Work to complete :: Could you copy out the entire South Carolina Highway 346 text below, word for word and with its layout unchanged?
Start of Excerpt to read
Route information
- Maintained by SCDOT
- Length: 12.580 mi (20.246 km)

Major junctions
- South end: SC 341 in Bethune
- North end: SC 903 near Catarrh

Location
- Country: United States
- State: South Carolina
- Counties: Kershaw

Highway system
- South Carolina State Highway System; Interstate; US; State; Scenic;
| ← SC 341 |  | → SC 357 |

= South Carolina Highway 346 =

State highway in South Carolina, United States

South Carolina Highway 346 (SC 346) is a 12.580 mi state highway in Kershaw County, in the northern part of the U.S. state of South Carolina. It is a north–south highway traveling between Bethune at SC 341 and SC 903 about 2 mi west of Catarrh. Except within Bethune, it travels through rural wooded areas of the Sandhills region of the state.
End of Excerpt to read
Start of Data shown
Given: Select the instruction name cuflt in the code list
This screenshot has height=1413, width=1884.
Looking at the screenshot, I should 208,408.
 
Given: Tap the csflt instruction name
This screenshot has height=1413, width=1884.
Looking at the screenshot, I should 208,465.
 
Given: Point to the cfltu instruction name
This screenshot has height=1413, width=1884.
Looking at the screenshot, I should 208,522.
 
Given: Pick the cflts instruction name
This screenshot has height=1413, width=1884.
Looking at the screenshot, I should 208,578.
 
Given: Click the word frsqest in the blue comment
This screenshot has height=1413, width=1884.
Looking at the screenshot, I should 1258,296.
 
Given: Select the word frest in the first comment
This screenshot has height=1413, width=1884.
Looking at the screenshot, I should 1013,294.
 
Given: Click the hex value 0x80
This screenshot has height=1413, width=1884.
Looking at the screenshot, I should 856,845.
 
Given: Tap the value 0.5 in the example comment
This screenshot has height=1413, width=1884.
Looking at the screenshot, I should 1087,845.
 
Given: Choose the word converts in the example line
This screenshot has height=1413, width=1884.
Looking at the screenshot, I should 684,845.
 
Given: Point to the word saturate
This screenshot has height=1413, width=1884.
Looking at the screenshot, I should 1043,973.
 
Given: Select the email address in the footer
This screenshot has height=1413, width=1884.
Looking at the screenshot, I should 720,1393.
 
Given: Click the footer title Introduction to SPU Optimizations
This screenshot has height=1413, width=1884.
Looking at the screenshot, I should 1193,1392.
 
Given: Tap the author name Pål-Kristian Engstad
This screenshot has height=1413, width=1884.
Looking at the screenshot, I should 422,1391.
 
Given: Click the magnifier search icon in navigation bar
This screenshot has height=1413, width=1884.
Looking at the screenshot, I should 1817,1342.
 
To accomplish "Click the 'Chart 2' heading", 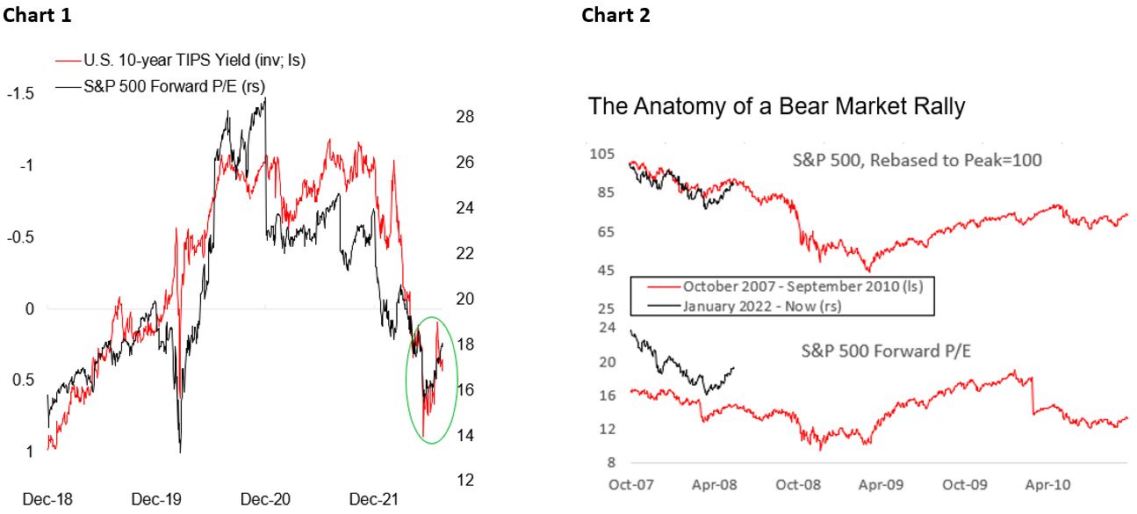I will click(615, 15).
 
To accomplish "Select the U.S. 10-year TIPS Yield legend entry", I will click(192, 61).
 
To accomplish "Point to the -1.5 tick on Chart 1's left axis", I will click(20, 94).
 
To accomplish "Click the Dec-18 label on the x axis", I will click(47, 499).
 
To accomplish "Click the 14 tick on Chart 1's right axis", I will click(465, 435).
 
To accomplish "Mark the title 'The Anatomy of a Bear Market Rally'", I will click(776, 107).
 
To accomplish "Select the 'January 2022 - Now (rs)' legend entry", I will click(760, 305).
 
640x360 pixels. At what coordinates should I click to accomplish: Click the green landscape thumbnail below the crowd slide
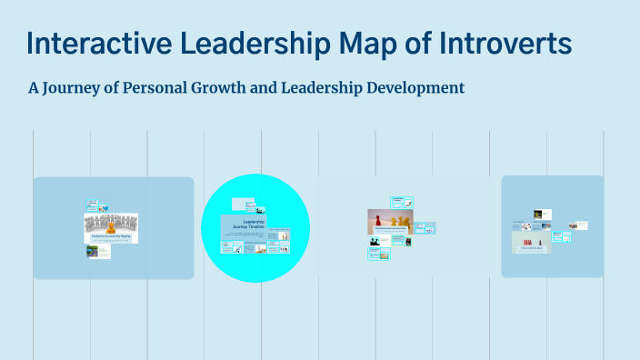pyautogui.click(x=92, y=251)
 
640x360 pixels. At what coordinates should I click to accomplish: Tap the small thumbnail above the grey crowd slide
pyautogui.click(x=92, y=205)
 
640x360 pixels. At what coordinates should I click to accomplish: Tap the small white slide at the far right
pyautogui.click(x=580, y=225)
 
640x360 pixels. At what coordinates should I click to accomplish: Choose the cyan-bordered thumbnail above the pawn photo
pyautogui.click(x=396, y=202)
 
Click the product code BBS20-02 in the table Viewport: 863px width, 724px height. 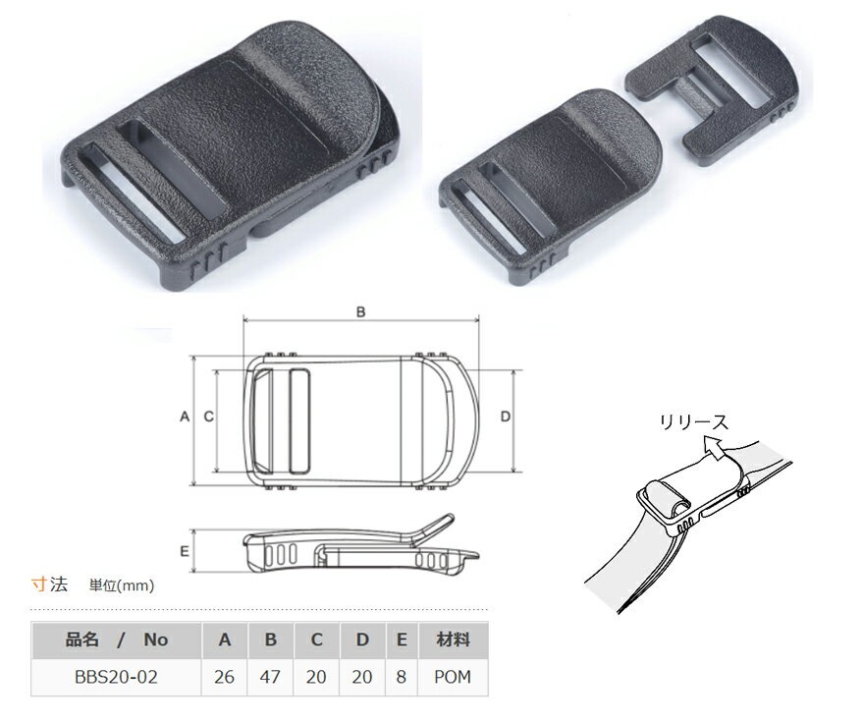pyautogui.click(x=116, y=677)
End of Data shown
Start of Data shown
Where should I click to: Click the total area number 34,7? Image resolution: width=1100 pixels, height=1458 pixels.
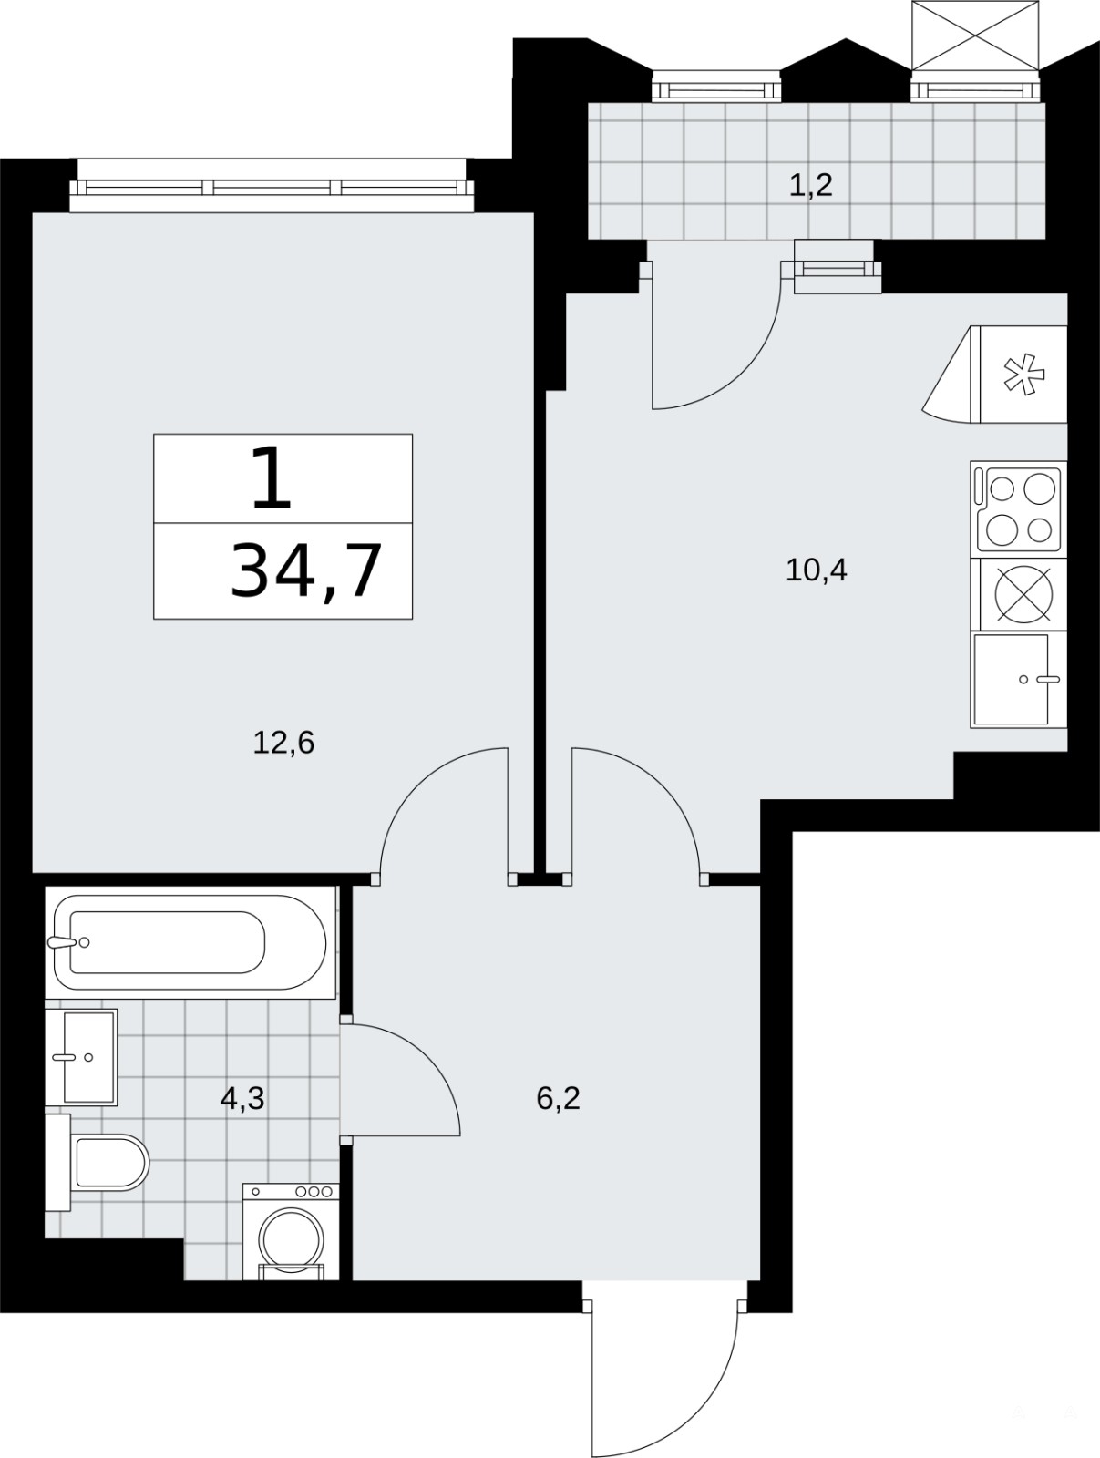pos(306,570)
End of Data shown
Result below ::
Route information
- Maintained by SCDOT
- Length: 12.580 mi (20.246 km)

Major junctions
- South end: SC 341 in Bethune
- North end: SC 903 near Catarrh

Location
- Country: United States
- State: South Carolina
- Counties: Kershaw

Highway system
- South Carolina State Highway System; Interstate; US; State; Scenic;
| ← SC 341 |  | → SC 357 |

= South Carolina Highway 346 =

State highway in South Carolina, United States

South Carolina Highway 346 (SC 346) is a 12.580 mi state highway in Kershaw County, in the northern part of the U.S. state of South Carolina. It is a north–south highway traveling between Bethune at SC 341 and SC 903 about 2 mi west of Catarrh. Except within Bethune, it travels through rural wooded areas of the Sandhills region of the state.